Could every line of the listing be output exactly, with the pictures skipped?

### [Entries shown]

====================

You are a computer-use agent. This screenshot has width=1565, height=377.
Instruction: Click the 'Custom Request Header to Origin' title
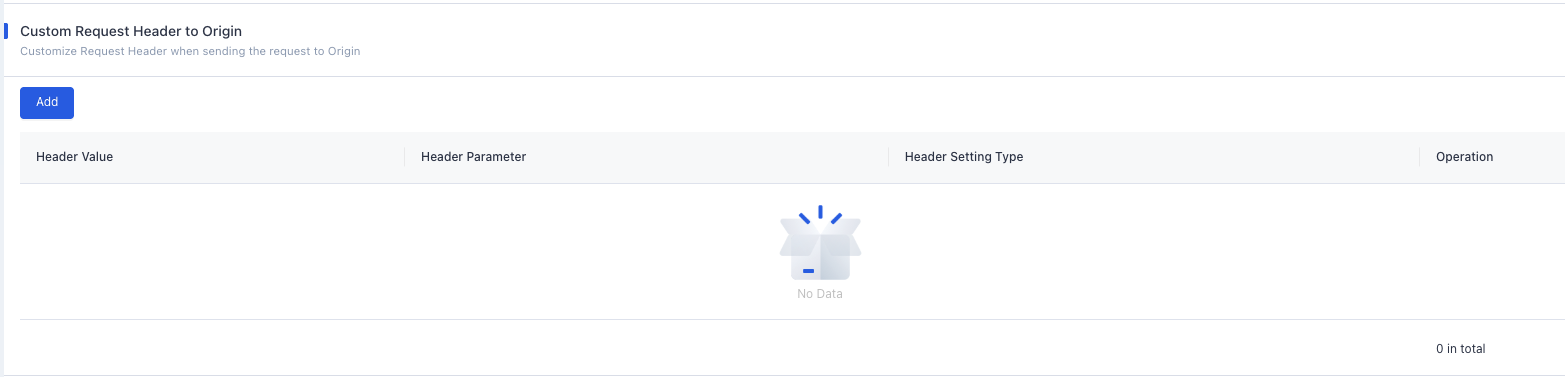131,31
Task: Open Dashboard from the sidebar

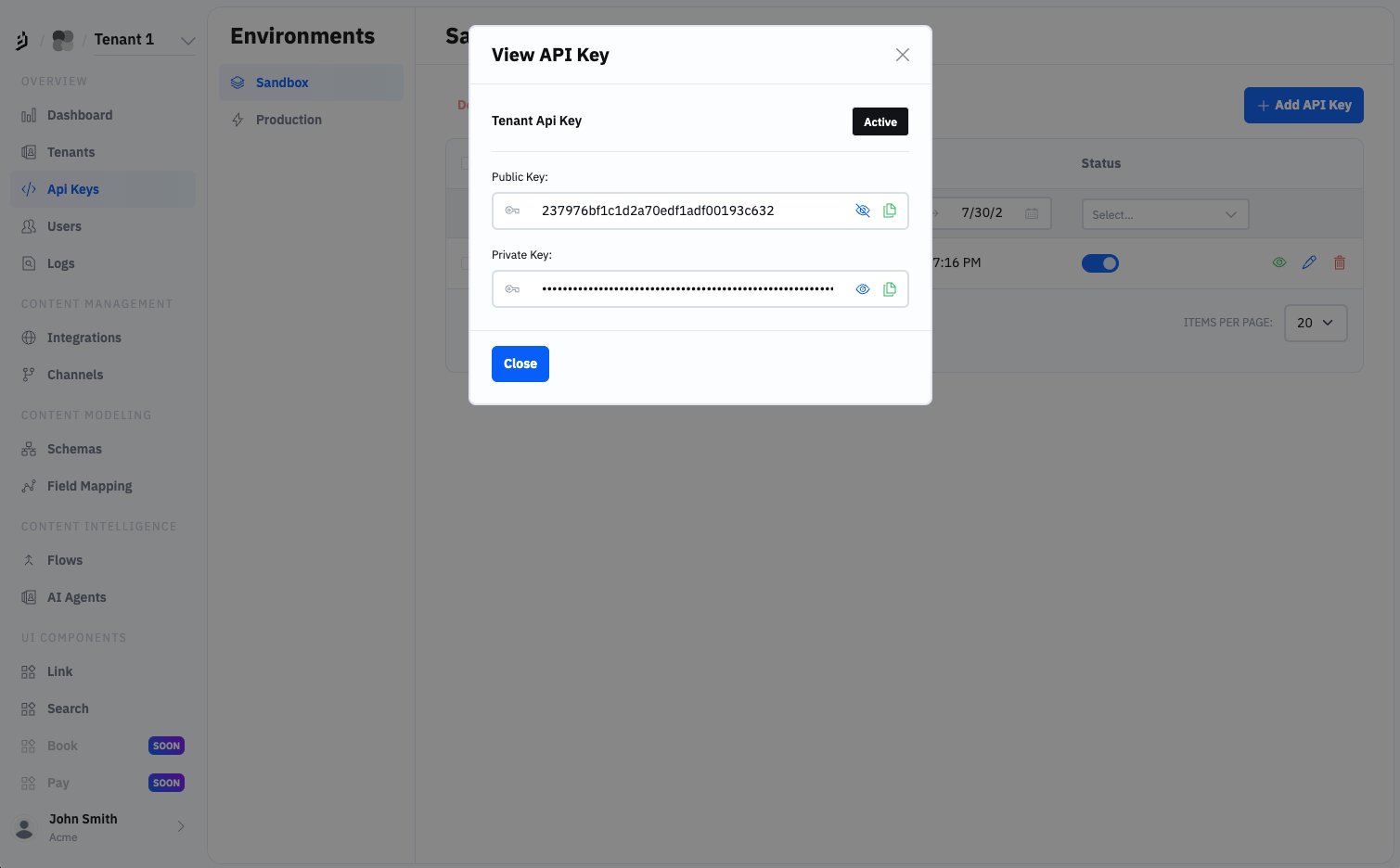Action: (80, 115)
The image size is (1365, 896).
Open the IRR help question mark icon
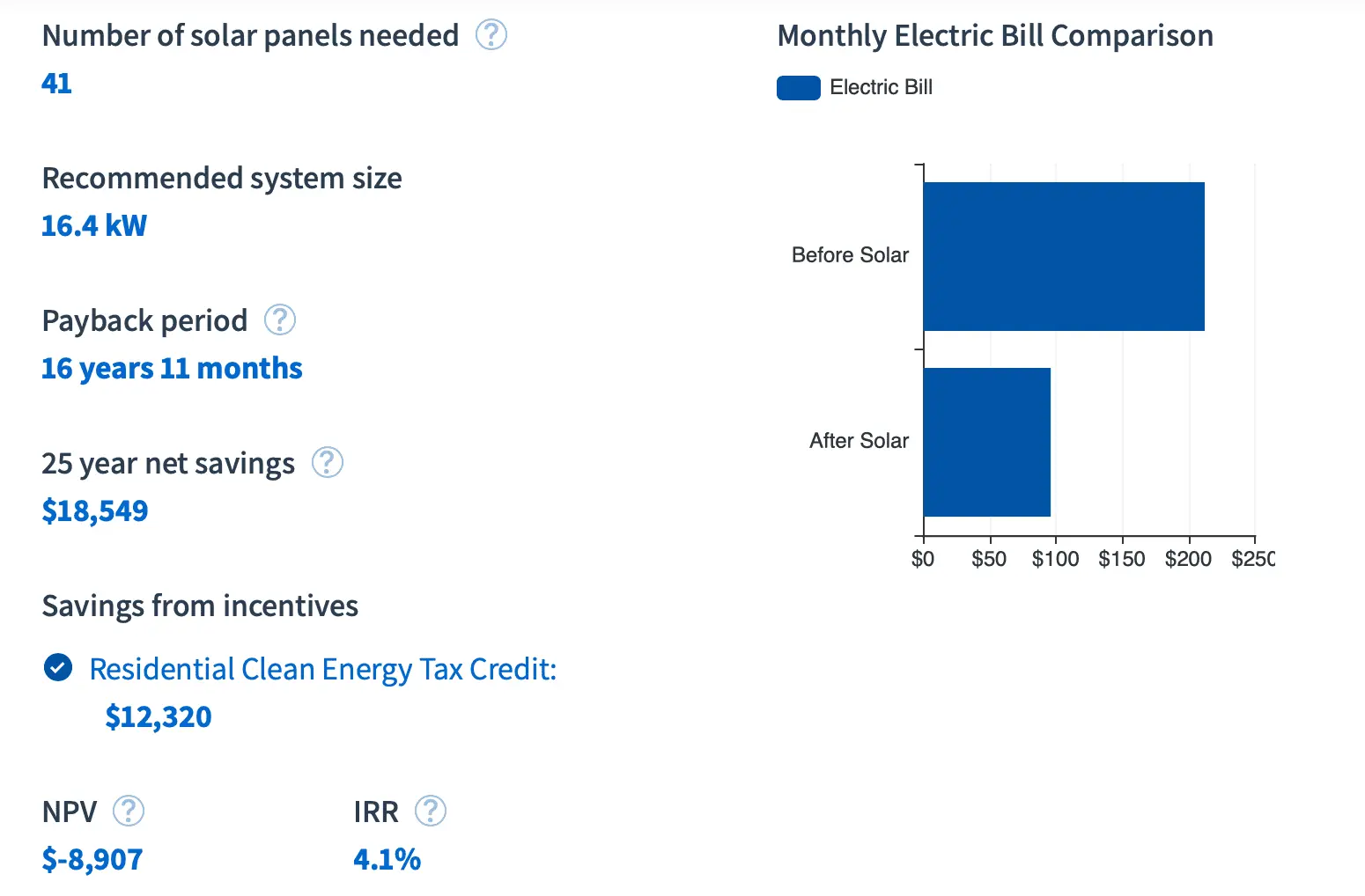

====================

### [Output of the task]
You are a computer-use agent. This screenshot has width=1565, height=377.
Instruction: Click the 'Custom Request Header to Origin' title
131,31
Task: Open Dashboard from the sidebar

Action: (80, 115)
The image size is (1365, 896).
Open the IRR help question mark icon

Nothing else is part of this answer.